— Aug 31, 2022


Equity and bond markets have rallied strongly since the lows earlier this summer. Part of this can be attributed to a natural rebound from short term conditions that are sometimes referred to as “oversold”. Oversold or overbought is when there has been a temporary increase in volume of trades that have pushed the price of a company too high or (in this case) below what current market expectations are for the true value of the company. Once the volumes normalise then often the company share price will revert to its previous trajectory.

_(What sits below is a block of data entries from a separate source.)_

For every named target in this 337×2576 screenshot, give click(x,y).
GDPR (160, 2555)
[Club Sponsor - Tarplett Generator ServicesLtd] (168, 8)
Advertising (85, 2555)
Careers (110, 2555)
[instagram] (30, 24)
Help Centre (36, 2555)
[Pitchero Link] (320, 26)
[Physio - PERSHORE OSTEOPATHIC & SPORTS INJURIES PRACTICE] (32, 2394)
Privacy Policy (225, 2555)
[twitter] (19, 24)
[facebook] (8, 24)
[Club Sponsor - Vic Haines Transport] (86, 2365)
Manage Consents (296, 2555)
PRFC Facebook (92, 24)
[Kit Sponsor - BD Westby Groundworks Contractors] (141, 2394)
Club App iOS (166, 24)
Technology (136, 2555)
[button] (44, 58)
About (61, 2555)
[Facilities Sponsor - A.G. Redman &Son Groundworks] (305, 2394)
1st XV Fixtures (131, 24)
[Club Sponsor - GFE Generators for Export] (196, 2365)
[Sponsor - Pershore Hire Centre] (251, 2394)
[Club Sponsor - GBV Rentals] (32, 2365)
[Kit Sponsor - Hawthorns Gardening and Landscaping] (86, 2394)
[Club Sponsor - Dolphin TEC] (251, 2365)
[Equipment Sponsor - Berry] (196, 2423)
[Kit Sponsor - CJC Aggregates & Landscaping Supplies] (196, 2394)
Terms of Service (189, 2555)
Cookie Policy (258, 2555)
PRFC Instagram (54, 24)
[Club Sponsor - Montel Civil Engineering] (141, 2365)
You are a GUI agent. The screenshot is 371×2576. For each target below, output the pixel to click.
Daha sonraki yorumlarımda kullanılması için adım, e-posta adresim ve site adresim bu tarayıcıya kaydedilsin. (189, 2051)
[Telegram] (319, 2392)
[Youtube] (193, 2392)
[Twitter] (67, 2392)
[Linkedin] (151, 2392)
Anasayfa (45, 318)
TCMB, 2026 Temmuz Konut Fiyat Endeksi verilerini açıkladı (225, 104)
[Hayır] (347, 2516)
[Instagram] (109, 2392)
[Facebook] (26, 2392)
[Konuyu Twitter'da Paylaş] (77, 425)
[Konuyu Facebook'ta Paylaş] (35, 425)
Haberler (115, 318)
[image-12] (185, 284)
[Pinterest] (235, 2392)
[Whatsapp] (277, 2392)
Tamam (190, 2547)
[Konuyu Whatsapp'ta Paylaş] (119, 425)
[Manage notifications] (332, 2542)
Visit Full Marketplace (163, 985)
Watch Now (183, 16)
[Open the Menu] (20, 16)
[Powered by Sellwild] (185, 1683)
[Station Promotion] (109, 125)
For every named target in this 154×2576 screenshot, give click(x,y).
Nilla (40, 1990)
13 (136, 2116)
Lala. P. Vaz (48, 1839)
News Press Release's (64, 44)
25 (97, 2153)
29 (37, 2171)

However, investors seem to have decided that the Federal Reserve will not be able to implement its desire to raise interest rates much further as economic news worsens and will instead be forced to ‘pivot’ toward actually starting to cut rates early in 2023 amidst a deepening recession.

In this way bad news has actually become good news, as the more information comes to light showing economic growth worsening, the sooner this pivot becomes a reality.

However, sometimes bad news is just that. The fact that inflation may have peaked (though there are many examples in the past of a fall and then a reacceleration) it is still over 8% and so a quick return  to the Fed’s 2% goal is highly unlikely. 

Indeed, having incorrectly predicted that inflation was transitory and not raising rates earlier, the Fed’s (and other central bankers) credibility is open to discussion. In the UK our Governor of the Bank of England Andrew Bailey appears increasingly error prone. We have lagged the US in raising interest rates even when our inflation is higher and his call for restraint in pay increases when ordinary families are struggling to meet their bills was politically ill-judged.

The evidence does not suggest that the predicted “pivot” to lower interest rates sooner is credible. Instead we think the recent increase in share prices to be a normal bear market rally during what may be a prolonged downturn rather than the start of a new bull market in equities and bonds. The sharpest one day gains on record have occurred when markets have been falling. A cautionary note might remind readers that in the 2000-2003 bear market there were two 40% plus rallies from lower points and one 50% + before the US stock market finally bottomed out.

We therefore remain cautious and ready to act as further evidence emerges regarding the global economic outlook.